Re: Why have a ChangeLog file if you already have commit messages?



On Sun, 2007-09-16 at 00:13 +0200, Jaap Haitsma wrote:
> Hi
> 
> Talking to Daniel "Cheese" Siegel we asked ourselves:
> Why do all GNOME projects have a ChangeLog file?
> Isn't it redundant when you just save a commit message.

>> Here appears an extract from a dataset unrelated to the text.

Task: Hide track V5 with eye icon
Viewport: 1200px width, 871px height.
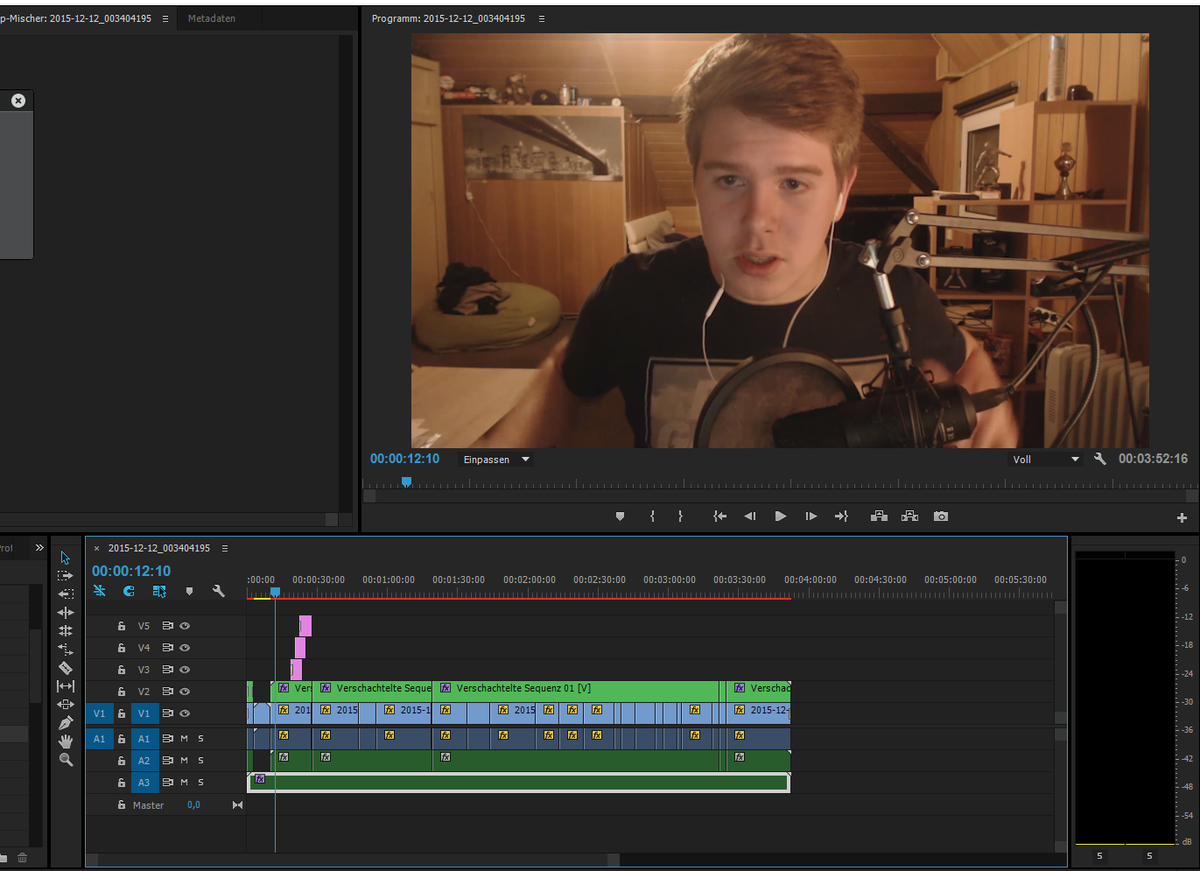Action: point(185,626)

More than anything else, I use the ChangeLog file to prepare
the NEWS entry for a release.  The modules I maintain tend
to have numerous ChangeLog files, and I need to look at all
of them.

  gnome-devel-docs   10 ChangeLogs
  gnome-user-docs     7 ChangeLogs
  gnome-doc-utils     4 ChangeLogs
  yelp                2 ChangeLogs

Back in the days of CVS, I'd do something like this:

  cvs diff -rLAST_RELEASE `find . -name ChangeLog`

SVN, on the other hand, makes this stupidly difficult.

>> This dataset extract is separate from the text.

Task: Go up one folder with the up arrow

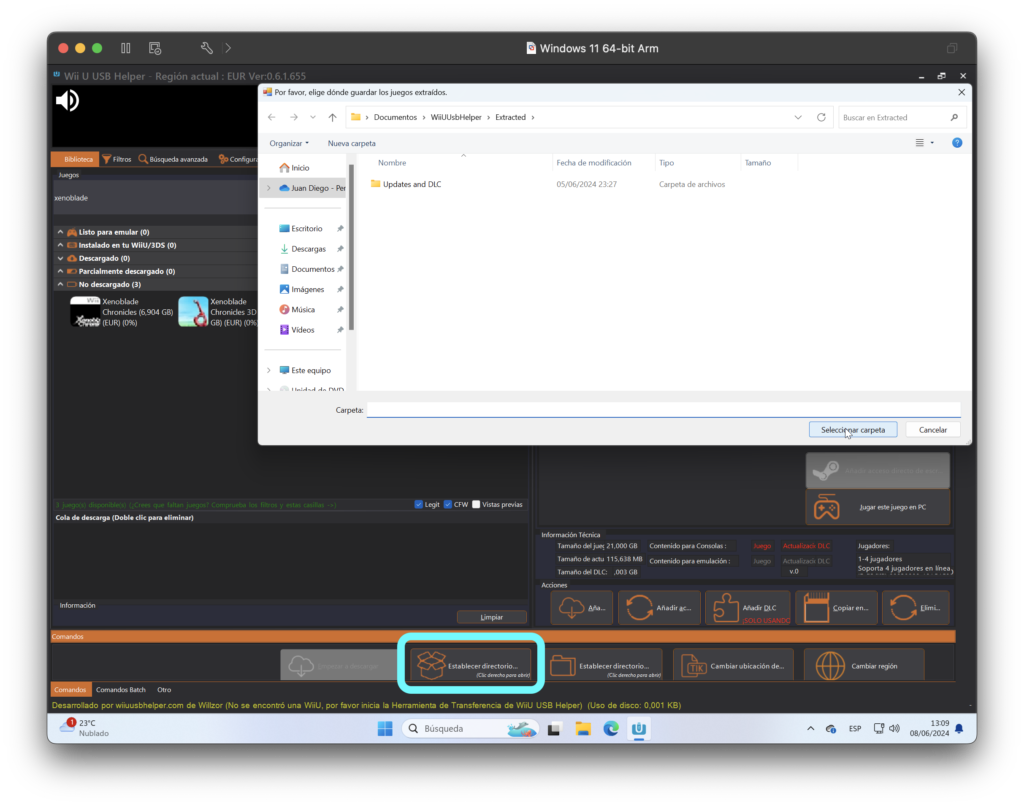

If we were to use commit logs instead, I'd have done
this with CVS:

  cvs log -rLAST_RELEASE::

With SVN, I'd have to figure out which revision on
trunk the LAST_RELEASE "tag" was copied from.  Then
it's more or less the same command.

With git, it's simple as well.  I could, in principle,
prepare my NEWS entry from git log.  But the messages
would no longer be grouped as they are with separate
ChangeLog files.  What's more, it seems most git users
don't prefix their commit messages with the affected
files.  So I'd end up seeing a commit message like

  Updated the Spanish translation

As I'm preparing the NEWS entry for gnome-devel-docs,
do I record an updated Spanish translation of the HIG,
the Platform Overview, the Integration Guide, the GDP
Handbook, or the GDP Style Guide?  I just don't know.

I recognize that ChangeLogs cause annoying conflicts
when merging, and I'd be more than happy to do away
with them.  But preparing NEWS entries was already
a pain in the ass, and SVN made it worse.  I think
I'd just give up if it got more annoying.